Discover 6 New Sleep Tricks To Fall Asleep Tonight
You’ve had a long day at work and you’re exhausted so you get ready for bedtime…. You finish your night routine… You pull the blinds… And lights off.
Can you guess the next part?
You can’t sleep. For hours on end. It’s 3 AM and you’re desperately on your phone searching for any possible way to fall asleep.
What’s worse is the day after when you’re functioning on 4 hours of sleep (if you’re lucky). So, we worked with sleep institutes for years to help you get those 8 hours of sleep that you crave.
Whether you have insomnia, sleep anxiety or just can’t fall asleep, try these tricks out and who knows, you might get your first full 8 hours of sleep tonight. (trick #4 is my favourite one)
1. Pre-Bed Meditation
Thousands of our thoughts are constantly racing, so it’s no wonder that falling asleep is difficult.
Especially if you’ve just watched TV or gone on your phone before bed, your mind will have a lot of clutter.
So before you sleep, sit down or lay down anywhere you feel comfortable and close your eyes for 5 minutes. Not only will your mind be ready for sleep but you will feel more relaxed, easing the process of falling asleep.
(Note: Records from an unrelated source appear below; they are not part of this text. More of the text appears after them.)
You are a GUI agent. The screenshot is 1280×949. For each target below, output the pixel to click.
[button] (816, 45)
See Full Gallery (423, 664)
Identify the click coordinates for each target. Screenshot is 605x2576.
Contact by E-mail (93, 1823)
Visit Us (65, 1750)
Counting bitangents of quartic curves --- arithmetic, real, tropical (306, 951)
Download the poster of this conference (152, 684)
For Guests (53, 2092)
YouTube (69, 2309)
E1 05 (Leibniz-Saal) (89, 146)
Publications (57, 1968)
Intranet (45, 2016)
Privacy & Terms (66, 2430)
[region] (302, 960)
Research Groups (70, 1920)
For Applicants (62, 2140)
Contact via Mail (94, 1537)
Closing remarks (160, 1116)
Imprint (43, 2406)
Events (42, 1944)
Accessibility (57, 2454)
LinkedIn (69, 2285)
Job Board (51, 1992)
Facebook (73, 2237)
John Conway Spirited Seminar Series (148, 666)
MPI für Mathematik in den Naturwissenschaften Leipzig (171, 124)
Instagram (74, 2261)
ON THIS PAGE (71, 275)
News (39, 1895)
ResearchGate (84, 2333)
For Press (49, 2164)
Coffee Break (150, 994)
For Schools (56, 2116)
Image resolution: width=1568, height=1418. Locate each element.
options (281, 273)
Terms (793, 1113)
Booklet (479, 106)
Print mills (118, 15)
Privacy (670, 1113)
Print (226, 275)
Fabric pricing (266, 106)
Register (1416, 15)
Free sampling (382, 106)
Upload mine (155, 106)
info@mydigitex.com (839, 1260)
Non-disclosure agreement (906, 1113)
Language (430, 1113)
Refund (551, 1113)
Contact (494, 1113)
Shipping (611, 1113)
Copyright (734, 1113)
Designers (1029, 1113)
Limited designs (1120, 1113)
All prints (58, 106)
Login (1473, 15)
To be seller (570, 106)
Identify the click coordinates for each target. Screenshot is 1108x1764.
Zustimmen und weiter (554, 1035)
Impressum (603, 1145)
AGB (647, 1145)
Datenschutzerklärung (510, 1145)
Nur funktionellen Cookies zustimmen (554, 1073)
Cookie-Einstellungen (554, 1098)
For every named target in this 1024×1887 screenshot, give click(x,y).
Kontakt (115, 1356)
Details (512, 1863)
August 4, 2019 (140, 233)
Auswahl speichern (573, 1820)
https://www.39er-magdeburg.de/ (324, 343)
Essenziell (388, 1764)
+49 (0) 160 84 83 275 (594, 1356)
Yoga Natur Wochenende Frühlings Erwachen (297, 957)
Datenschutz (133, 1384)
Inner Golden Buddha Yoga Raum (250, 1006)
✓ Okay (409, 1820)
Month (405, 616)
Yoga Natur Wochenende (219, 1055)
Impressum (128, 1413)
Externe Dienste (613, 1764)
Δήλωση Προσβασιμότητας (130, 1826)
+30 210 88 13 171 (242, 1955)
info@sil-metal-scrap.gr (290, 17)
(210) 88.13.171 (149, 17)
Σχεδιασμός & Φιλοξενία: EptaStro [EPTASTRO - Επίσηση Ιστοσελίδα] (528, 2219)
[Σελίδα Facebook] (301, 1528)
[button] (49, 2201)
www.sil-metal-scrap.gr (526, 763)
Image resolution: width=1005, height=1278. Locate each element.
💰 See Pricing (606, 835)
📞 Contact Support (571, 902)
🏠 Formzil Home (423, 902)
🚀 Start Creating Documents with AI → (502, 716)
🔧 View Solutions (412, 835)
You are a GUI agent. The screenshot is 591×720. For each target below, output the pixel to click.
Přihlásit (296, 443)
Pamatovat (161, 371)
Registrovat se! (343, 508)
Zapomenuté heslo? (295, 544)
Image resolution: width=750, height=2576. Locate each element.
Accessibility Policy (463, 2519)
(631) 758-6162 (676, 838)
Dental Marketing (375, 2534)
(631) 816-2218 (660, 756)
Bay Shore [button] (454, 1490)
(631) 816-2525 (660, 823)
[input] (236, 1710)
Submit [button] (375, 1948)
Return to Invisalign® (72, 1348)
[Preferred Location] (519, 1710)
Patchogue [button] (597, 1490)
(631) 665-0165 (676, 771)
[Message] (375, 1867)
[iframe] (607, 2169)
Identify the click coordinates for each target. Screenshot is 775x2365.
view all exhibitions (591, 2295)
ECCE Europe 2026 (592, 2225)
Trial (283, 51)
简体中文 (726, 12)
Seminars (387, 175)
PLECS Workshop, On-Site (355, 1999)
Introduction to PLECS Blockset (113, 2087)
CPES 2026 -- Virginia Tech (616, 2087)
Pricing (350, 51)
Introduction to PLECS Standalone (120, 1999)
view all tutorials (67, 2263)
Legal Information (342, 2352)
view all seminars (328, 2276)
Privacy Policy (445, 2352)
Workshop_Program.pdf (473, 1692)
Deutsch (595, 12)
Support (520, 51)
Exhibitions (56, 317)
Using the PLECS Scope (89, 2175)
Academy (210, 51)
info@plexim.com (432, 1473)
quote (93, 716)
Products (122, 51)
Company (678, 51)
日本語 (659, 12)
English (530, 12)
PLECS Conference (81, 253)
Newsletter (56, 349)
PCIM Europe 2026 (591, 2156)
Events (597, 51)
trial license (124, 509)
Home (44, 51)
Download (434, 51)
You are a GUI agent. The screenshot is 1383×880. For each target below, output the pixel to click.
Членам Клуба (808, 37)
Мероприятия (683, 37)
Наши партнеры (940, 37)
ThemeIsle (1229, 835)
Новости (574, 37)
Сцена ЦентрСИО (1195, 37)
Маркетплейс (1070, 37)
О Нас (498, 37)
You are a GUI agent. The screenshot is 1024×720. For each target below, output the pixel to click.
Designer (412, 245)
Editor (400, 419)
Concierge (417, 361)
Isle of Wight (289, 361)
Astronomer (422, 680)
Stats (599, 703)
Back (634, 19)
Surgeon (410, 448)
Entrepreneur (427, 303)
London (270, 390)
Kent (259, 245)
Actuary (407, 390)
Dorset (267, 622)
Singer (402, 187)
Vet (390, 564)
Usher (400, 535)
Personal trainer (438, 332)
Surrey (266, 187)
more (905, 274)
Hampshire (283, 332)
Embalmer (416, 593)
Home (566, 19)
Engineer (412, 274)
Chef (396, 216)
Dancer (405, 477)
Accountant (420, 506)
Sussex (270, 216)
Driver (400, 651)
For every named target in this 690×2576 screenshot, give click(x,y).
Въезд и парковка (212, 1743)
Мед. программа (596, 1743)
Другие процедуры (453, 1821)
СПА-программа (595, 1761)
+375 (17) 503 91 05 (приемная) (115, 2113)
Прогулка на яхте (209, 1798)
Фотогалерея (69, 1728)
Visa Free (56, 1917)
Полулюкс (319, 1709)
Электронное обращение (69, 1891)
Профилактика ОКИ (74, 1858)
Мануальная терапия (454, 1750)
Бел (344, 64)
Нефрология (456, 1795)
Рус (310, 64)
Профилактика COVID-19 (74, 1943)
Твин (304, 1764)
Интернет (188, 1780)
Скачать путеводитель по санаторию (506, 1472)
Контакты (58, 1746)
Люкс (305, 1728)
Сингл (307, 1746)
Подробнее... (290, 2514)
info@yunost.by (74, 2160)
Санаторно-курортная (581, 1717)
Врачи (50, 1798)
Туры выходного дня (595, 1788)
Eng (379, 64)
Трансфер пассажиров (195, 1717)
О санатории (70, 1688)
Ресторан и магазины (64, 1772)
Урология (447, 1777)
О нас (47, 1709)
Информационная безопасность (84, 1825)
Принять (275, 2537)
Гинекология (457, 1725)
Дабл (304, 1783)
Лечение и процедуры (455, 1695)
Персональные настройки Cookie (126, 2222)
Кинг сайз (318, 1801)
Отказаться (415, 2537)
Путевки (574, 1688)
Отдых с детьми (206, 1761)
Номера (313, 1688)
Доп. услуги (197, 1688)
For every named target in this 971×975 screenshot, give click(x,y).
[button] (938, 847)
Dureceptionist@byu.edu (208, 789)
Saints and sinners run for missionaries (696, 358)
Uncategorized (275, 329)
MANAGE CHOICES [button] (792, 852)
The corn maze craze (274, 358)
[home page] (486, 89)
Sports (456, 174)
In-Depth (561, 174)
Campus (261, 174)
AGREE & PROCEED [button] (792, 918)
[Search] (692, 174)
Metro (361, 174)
If you’re new to mediation or not sure how to do it, here are a few pointers
- Find a quiet place to meditate or put headphones on
- If you don’t like quiet noise, play mediation sounds
- Close your eyes
- Bring yourself to the present moment by scanning your body head-to-toe and being aware of your 5 senses.
- If any thought comes into your mind, try to let it pass without thinking about it
- Most importantly, it takes practice so don’t feel frustrated if you can’t do it for the first time
2. Tell Yourself A Story
At night, most of our minds keep us awake by filling us with anxiety-inducing thoughts such as;
- “Just fall asleep now”
- “What time is it right now?”
- “If I don’t fall asleep in the next hour, I’ll be tired tomorrow”
Thoughts like these, as you know, make it harder to fall asleep. Instead, try to calm your subconscious mind by telling yourself a relaxing story - kind of like counting sheep.
Doing so allows your brain to release more serotonin.
This way, you’ll keep your mind off of feeling anxious and you’ll ease into deep sleep without thinking about it.
3. Military 4-7-8 Breathing
This is a common sleep tactic used by NAVY seals and pilots when they have to get sleep, in stressful situations. What’s awesome about this process is that it only takes 5 minutes!
The goal is to slow down breathing by inhaling through the nose for 4 seconds, exhaling for 7 seconds and repeating it 8 times.
By the 6th cycle, you should be asleep, but remember to think about nothing or a calming story as mentioned in the previous tips.
4. Create a Sleep Sanctuary
“The room is a sanctuary that promotes rest and recovery” -Tom Hiddleston, sleep coach.
Stressful and unnecessary objects in the room are proven to not be beneficial for sleep from the subconscious stress that we don’t notice in the central part of our brain.
Try getting rid of these objects in the room that are keeping you awake, like your laptop, a pile of clothes or even extra papers from work.
This might be too long to explain fully in this blog, but try to also add objects in your sleep sanctuary that would help you sleep easier. For example, something to release serotonin like a humidifier or a weighted sleep mask. Our favourite is an anxiety-reducing weighted blanket for deep sleep. You can take this quiz to see if it can benefit you too.
5. Turn On Sleeping Music
No, we don’t mean those lullabies that parents play to wind down their children. Although they can definitely work, we're talking about binaural beats (aka neurological sound waves).
It has been proven through multiple sleep behaviour studies that they move you into deep sleep faster by stimulating the delta activity in the brain (brainwaves for sleep).
So try playing binaural beats (you can find them for free on Youtube) tonight and you’ll notice how easy falling asleep might be. You’ll sleep like a baby!
6. Be Gone Phone!
No, we’re not saying to get rid of your phone from your room because your boss wouldn’t be too happy about that.
But we all know that staring at the clock at night is no good, and the same with your phone. It emits blue light that tricks our brain into thinking that there is sunlight during the daytime.
Although we advise not going on your phone 30 minutes before bed, if you really want to, you can set your phone to "dark mode" filters and reducing screen brightness to minimize the effects.
It also makes the phone much less addictive by removing the bright colours so that you don’t spend hours on it before bed.